→ **WHAT YOU SHOULD DO**: Every line of the data below is to be retyped exactly.

[Saved entries]
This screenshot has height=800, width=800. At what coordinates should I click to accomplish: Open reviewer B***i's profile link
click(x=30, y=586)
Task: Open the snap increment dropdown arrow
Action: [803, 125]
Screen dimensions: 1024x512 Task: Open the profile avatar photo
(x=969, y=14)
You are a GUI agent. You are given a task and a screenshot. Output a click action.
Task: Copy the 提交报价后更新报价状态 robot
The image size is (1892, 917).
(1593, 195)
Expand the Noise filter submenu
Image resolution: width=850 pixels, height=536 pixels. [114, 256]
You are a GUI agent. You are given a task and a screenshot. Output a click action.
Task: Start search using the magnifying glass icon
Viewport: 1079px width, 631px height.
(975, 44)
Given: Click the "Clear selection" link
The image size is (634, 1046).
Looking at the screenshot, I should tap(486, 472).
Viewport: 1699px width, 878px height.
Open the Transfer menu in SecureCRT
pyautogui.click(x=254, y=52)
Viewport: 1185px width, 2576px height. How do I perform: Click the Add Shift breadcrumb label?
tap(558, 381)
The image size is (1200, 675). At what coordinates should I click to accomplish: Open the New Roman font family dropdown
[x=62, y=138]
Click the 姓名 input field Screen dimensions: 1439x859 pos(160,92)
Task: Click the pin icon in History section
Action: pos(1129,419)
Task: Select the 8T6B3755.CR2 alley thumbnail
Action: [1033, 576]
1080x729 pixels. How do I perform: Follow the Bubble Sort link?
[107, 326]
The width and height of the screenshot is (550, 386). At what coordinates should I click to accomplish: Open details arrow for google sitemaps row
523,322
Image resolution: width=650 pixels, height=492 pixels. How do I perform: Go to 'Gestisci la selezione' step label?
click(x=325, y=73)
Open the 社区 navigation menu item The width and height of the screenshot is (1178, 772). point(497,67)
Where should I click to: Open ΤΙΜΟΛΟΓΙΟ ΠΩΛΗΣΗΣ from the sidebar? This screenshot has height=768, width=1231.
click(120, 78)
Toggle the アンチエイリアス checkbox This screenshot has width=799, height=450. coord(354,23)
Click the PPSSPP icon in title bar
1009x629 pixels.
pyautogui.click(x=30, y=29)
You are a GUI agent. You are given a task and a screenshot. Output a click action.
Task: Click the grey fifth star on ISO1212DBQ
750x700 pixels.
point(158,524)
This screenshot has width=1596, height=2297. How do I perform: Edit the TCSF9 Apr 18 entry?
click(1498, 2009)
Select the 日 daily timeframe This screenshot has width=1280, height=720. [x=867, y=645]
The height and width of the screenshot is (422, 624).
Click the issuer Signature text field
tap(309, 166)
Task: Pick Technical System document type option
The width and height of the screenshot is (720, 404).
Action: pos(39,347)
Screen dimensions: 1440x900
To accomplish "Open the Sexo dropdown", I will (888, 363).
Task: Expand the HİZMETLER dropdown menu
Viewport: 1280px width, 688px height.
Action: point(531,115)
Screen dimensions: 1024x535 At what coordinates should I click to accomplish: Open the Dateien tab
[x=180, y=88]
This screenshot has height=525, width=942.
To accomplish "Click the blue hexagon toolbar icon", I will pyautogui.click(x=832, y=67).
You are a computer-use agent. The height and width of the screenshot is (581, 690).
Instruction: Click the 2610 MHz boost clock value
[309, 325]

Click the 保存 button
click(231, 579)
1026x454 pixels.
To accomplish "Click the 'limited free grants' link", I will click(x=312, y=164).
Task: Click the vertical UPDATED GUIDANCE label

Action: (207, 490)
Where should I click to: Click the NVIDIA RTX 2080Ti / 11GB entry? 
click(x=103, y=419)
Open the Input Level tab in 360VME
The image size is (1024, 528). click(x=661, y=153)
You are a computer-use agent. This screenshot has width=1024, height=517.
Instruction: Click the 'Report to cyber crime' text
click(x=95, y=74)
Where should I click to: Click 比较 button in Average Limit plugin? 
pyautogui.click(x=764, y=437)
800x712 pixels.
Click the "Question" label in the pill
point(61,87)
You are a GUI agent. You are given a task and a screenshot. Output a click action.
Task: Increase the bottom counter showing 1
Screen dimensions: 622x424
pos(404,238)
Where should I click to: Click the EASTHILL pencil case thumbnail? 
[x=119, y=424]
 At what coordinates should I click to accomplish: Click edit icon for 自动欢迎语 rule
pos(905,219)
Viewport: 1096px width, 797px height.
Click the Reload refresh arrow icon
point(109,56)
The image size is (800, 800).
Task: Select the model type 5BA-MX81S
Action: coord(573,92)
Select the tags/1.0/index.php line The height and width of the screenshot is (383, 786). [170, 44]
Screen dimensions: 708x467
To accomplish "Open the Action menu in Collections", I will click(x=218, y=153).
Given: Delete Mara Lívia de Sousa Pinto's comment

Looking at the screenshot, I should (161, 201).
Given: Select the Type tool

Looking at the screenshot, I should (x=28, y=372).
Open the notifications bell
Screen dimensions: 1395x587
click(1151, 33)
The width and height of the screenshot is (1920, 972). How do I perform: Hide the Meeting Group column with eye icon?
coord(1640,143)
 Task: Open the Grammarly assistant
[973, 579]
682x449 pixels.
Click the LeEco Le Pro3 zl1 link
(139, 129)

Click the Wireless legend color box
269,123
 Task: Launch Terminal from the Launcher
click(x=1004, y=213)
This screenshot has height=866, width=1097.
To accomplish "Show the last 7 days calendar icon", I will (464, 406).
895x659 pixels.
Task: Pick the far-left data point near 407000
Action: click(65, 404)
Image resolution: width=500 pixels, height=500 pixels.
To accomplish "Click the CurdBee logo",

→ **ANSWER BELOW**:
This screenshot has height=800, width=800. At what coordinates should I click to accomplish: Open reviewer B***i's profile link
click(x=30, y=586)
Task: Open the snap increment dropdown arrow
Action: [803, 125]
Screen dimensions: 1024x512 Task: Open the profile avatar photo
(x=969, y=14)
You are a GUI agent. You are given a task and a screenshot. Output a click action.
Task: Copy the 提交报价后更新报价状态 robot
The image size is (1892, 917).
(1593, 195)
Expand the Noise filter submenu
Image resolution: width=850 pixels, height=536 pixels. [114, 256]
You are a GUI agent. You are given a task and a screenshot. Output a click action.
Task: Start search using the magnifying glass icon
Viewport: 1079px width, 631px height.
(975, 44)
Given: Click the "Clear selection" link
The image size is (634, 1046).
Looking at the screenshot, I should tap(486, 472).
Viewport: 1699px width, 878px height.
Open the Transfer menu in SecureCRT
pyautogui.click(x=254, y=52)
Viewport: 1185px width, 2576px height. How do I perform: Click the Add Shift breadcrumb label?
tap(558, 381)
The image size is (1200, 675). At what coordinates should I click to accomplish: Open the New Roman font family dropdown
[x=62, y=138]
Click the 姓名 input field Screen dimensions: 1439x859 pos(160,92)
Task: Click the pin icon in History section
Action: pos(1129,419)
Task: Select the 8T6B3755.CR2 alley thumbnail
Action: [1033, 576]
1080x729 pixels. How do I perform: Follow the Bubble Sort link?
[107, 326]
The width and height of the screenshot is (550, 386). At what coordinates should I click to accomplish: Open details arrow for google sitemaps row
523,322
Image resolution: width=650 pixels, height=492 pixels. How do I perform: Go to 'Gestisci la selezione' step label?
click(x=325, y=73)
Open the 社区 navigation menu item The width and height of the screenshot is (1178, 772). point(497,67)
Where should I click to: Open ΤΙΜΟΛΟΓΙΟ ΠΩΛΗΣΗΣ from the sidebar? This screenshot has height=768, width=1231.
click(120, 78)
Toggle the アンチエイリアス checkbox This screenshot has width=799, height=450. coord(354,23)
Click the PPSSPP icon in title bar
1009x629 pixels.
pyautogui.click(x=30, y=29)
You are a GUI agent. You are given a task and a screenshot. Output a click action.
Task: Click the grey fifth star on ISO1212DBQ
750x700 pixels.
point(158,524)
This screenshot has width=1596, height=2297. How do I perform: Edit the TCSF9 Apr 18 entry?
click(1498, 2009)
Select the 日 daily timeframe This screenshot has width=1280, height=720. [x=867, y=645]
The height and width of the screenshot is (422, 624).
Click the issuer Signature text field
tap(309, 166)
Task: Pick Technical System document type option
The width and height of the screenshot is (720, 404).
Action: pos(39,347)
Screen dimensions: 1440x900
To accomplish "Open the Sexo dropdown", I will (888, 363).
Task: Expand the HİZMETLER dropdown menu
Viewport: 1280px width, 688px height.
Action: point(531,115)
Screen dimensions: 1024x535 At what coordinates should I click to accomplish: Open the Dateien tab
[x=180, y=88]
This screenshot has height=525, width=942.
To accomplish "Click the blue hexagon toolbar icon", I will pyautogui.click(x=832, y=67).
You are a computer-use agent. The height and width of the screenshot is (581, 690).
Instruction: Click the 2610 MHz boost clock value
[309, 325]

Click the 保存 button
click(231, 579)
1026x454 pixels.
To accomplish "Click the 'limited free grants' link", I will click(x=312, y=164).
Task: Click the vertical UPDATED GUIDANCE label

Action: (207, 490)
Where should I click to: Click the NVIDIA RTX 2080Ti / 11GB entry? 
click(x=103, y=419)
Open the Input Level tab in 360VME
The image size is (1024, 528). click(x=661, y=153)
You are a computer-use agent. This screenshot has width=1024, height=517.
Instruction: Click the 'Report to cyber crime' text
click(x=95, y=74)
Where should I click to: Click 比较 button in Average Limit plugin? 
pyautogui.click(x=764, y=437)
800x712 pixels.
Click the "Question" label in the pill
point(61,87)
You are a GUI agent. You are given a task and a screenshot. Output a click action.
Task: Increase the bottom counter showing 1
Screen dimensions: 622x424
pos(404,238)
Where should I click to: Click the EASTHILL pencil case thumbnail? 
[x=119, y=424]
 At what coordinates should I click to accomplish: Click edit icon for 自动欢迎语 rule
pos(905,219)
Viewport: 1096px width, 797px height.
Click the Reload refresh arrow icon
point(109,56)
The image size is (800, 800).
Task: Select the model type 5BA-MX81S
Action: coord(573,92)
Select the tags/1.0/index.php line The height and width of the screenshot is (383, 786). [170, 44]
Screen dimensions: 708x467
To accomplish "Open the Action menu in Collections", I will click(x=218, y=153).
Given: Delete Mara Lívia de Sousa Pinto's comment

Looking at the screenshot, I should (161, 201).
Given: Select the Type tool

Looking at the screenshot, I should (x=28, y=372).
Open the notifications bell
Screen dimensions: 1395x587
click(1151, 33)
The width and height of the screenshot is (1920, 972). How do I perform: Hide the Meeting Group column with eye icon?
coord(1640,143)
 Task: Open the Grammarly assistant
[973, 579]
682x449 pixels.
Click the LeEco Le Pro3 zl1 link
(139, 129)

Click the Wireless legend color box
269,123
 Task: Launch Terminal from the Launcher
click(x=1004, y=213)
This screenshot has height=866, width=1097.
To accomplish "Show the last 7 days calendar icon", I will (464, 406).
895x659 pixels.
Task: Pick the far-left data point near 407000
Action: click(65, 404)
Image resolution: width=500 pixels, height=500 pixels.
To accomplish "Click the CurdBee logo",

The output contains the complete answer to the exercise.